What the task asks ▸
Return every one of the records below word for word, but leave the pictures out.

Input material ▸

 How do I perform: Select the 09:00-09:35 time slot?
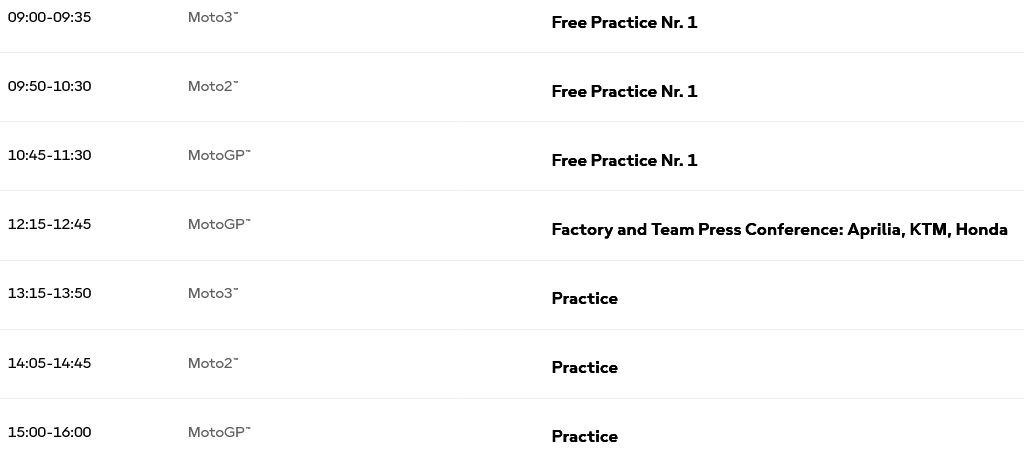tap(50, 18)
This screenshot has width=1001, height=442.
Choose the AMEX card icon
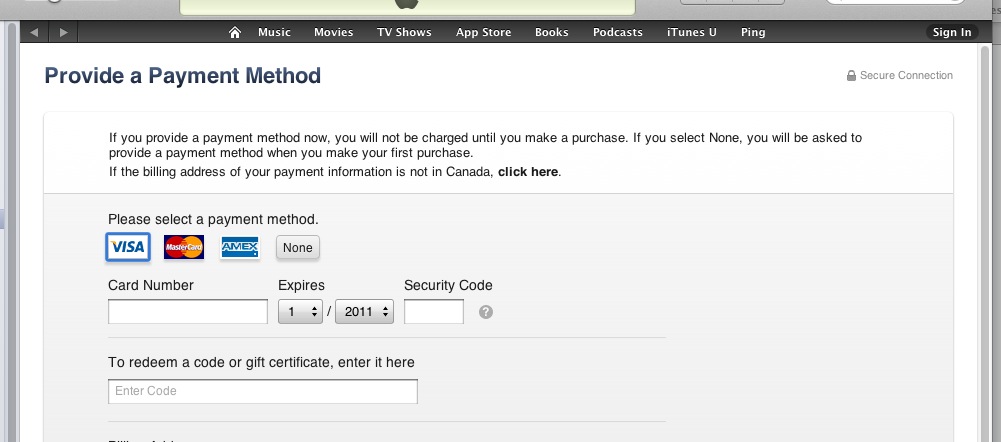tap(240, 247)
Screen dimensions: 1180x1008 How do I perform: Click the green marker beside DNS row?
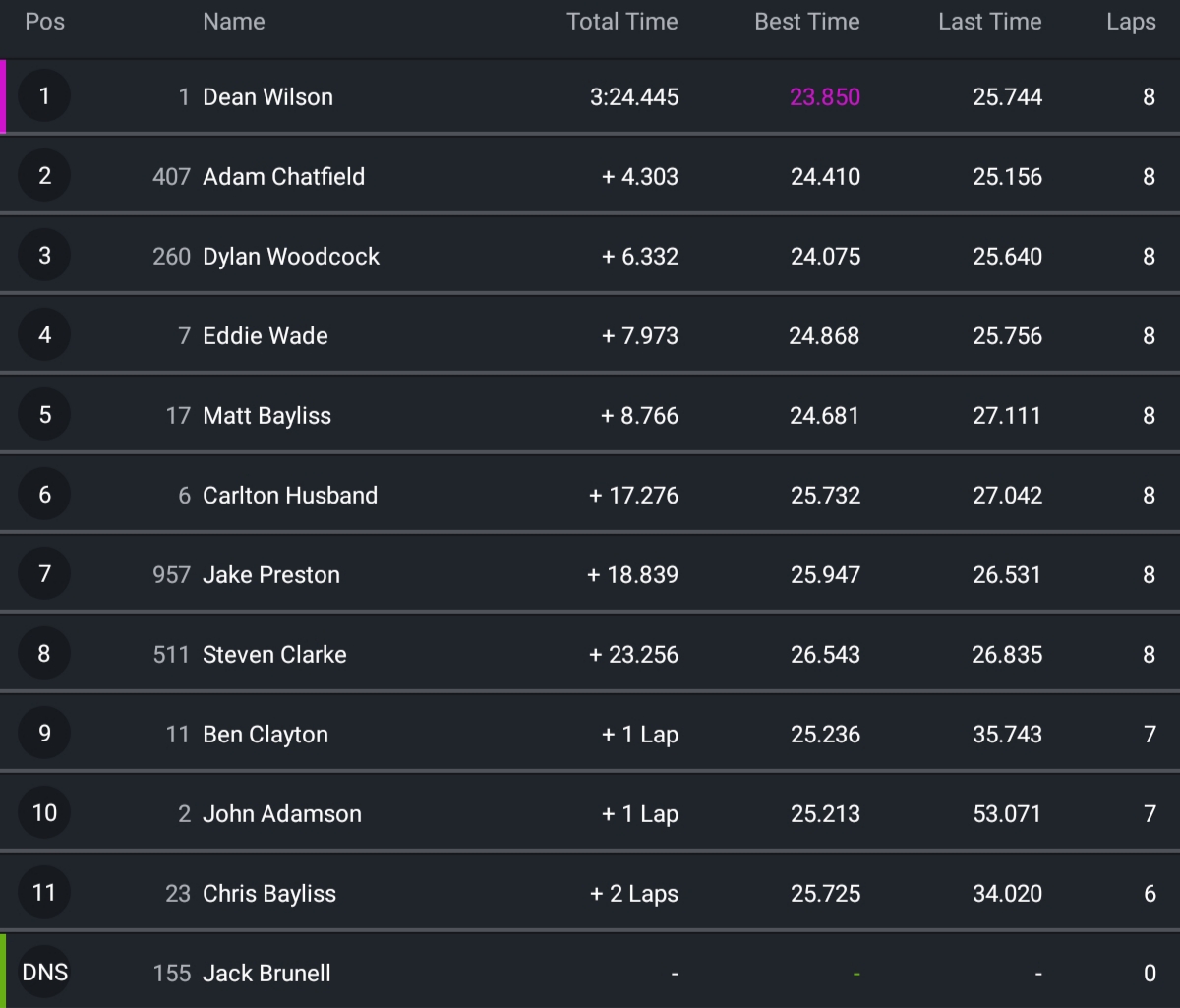[3, 972]
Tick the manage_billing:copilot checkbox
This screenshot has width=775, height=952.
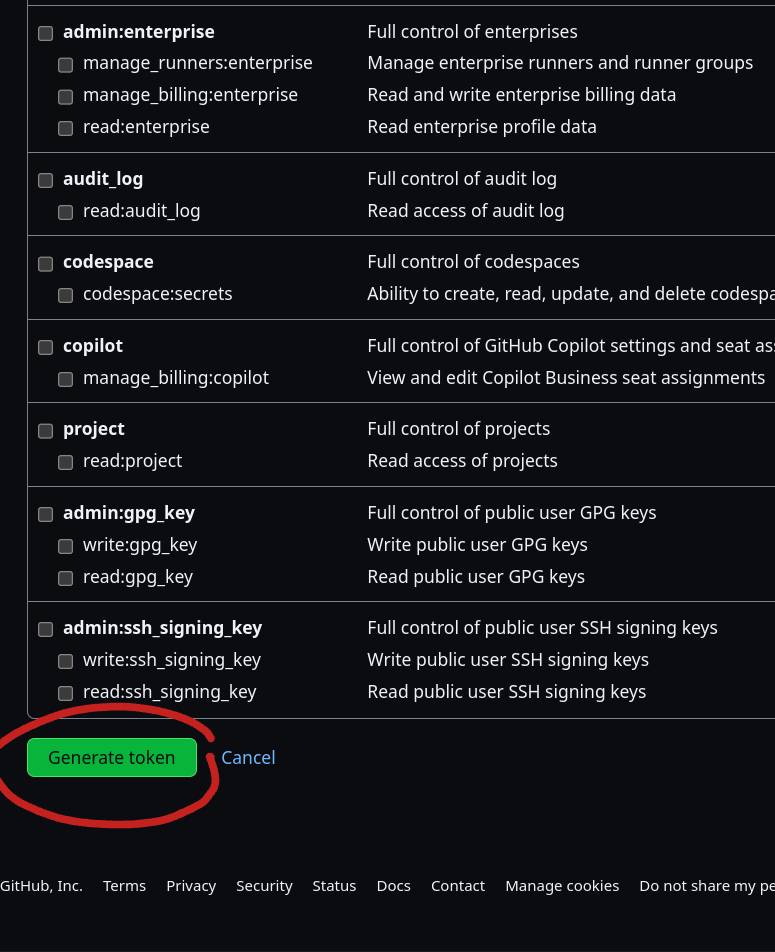pyautogui.click(x=65, y=380)
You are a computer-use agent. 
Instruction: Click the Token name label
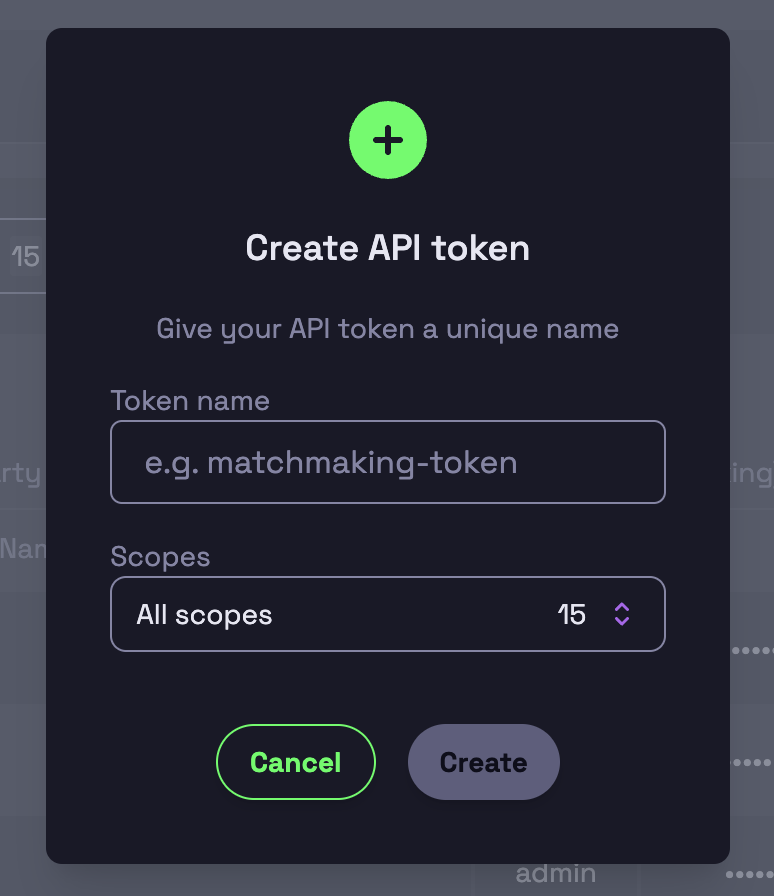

Result of this task ▸
 How do I perform: Select the 09:00-09:35 time slot?
tap(50, 18)
This screenshot has width=1001, height=442.
Choose the AMEX card icon
tap(240, 247)
Screen dimensions: 1180x1008 How do I perform: Click the green marker beside DNS row?
[3, 972]
Tick the manage_billing:copilot checkbox
This screenshot has width=775, height=952.
pyautogui.click(x=65, y=380)
You are a computer-use agent. 
Instruction: Click the Token name label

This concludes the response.